Patient Safety and Risk

As the piece noted, there is a significant concern related to patient safety, especially when one’s symptoms are severe and amidst the presence of suicidal thoughts or actions.”  We couldn’t agree more; which is why we’ve sought out and established partnerships with organizations like CAMS (Collaborative Assessment and Management of Suicidality) in order to combine an evidence-based Suicide Prevention Training therapeutic framework with our industry-leading remote monitoring and behavioral health platform.  Given that someone’s mental health evolves over time, we’ve made sure to build a solution that gets the right users to the right level of care. The combination of user-generated and passive data allows us to risk stratify populations, offering self-service tools and resources for those managing stress or benefiting from mindfulness exercises. 

At the same time, we’ve put the pieces in place to proactively identify those at high risk for self-harm.  For those instances, our clinical services team can conduct the proper outreach and telephonic support. The feedback from the incredible work of our clinical services team is a constant reminder of the life-saving impact of new digital health tools like NeuroFlow. Lisa Petersen, the Clinical Director of Stop Soldier Suicide summed it up well; “Through our partnership with NeuroFlow, we can empower our clients with real-time symptom tracking and help them practice better self-awareness. Now we understand the trends in our clients’ mental health symptoms, allowing us to create dynamic safety plans and provide better care. NeuroFlow also equips our clients with more knowledge and choices in regard to their care.”

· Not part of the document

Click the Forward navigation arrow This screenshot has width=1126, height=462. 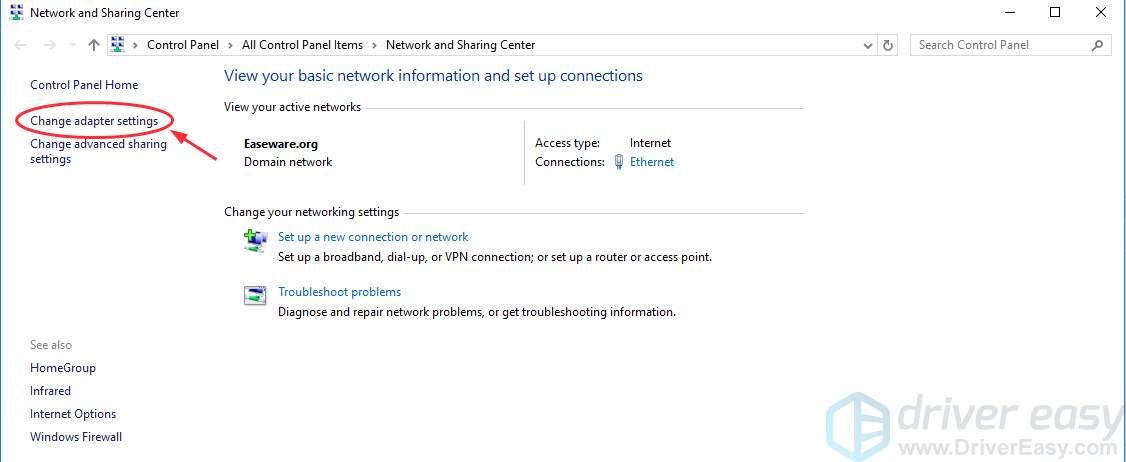48,45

Turning Challenges into Opportunities with Better Solutions

We believe an integrated approach to digital healthcare helps organizations overcome many of the challenges with scaling behavioral health support and resources. As our Head of Clinical Operations noted in an op-ed last year, proper procedures, documentation, and support can and should help quell the fears of malpractice and liability noted in the Psychiatric Times article.  We remain steadfast in our belief that there isn’t a “one size fits” all approach to mental health.  While many self-service tools and resources might suffice for those living with anxiety and depression, complex, life-threatening conditions require more coordinated solutions combining personalized support with proactive outreach.     

Despite the challenges, which are worth our attention, digital health has the potential to scale and empower the relationship of us as individuals with our providers, as well as help to prevent suicide. Dr. Caroline Carney, Chief Medical Officer Magellan Health and President, Magellan Behavioral Health summarizes it well, “Integrating behavioral and physical health and understanding the social context in which health occurs remains a critical healthcare need. I believe digital solutions can help achieve this by encountering and assessing across health domains. Unfortunately, many digital solutions are siloed and disconnected from traditional care, creating a need for digital health platforms that can meet the needs for both high-tech and integrated high-touch care. NeuroFlow stands out in this regard. The NeuroFlow platform spans consumer digital engagement linked to care management through an actionable data platform. Our high-touch in-house team responds proactively to members who trigger urgent alerts, assessing for suicide. Our partnership with NeuroFlow has advanced our ability to reach people where they are and engage in active harm reduction.” 

Technology should not replace the expertise and guidance of a therapist or mental health professional, rather work in concert with care providers and organizations to help improve access, remove barriers to care, and harness the appropriate, thoughtful applications of technology to achieve our mission of creating a happier, healthier world.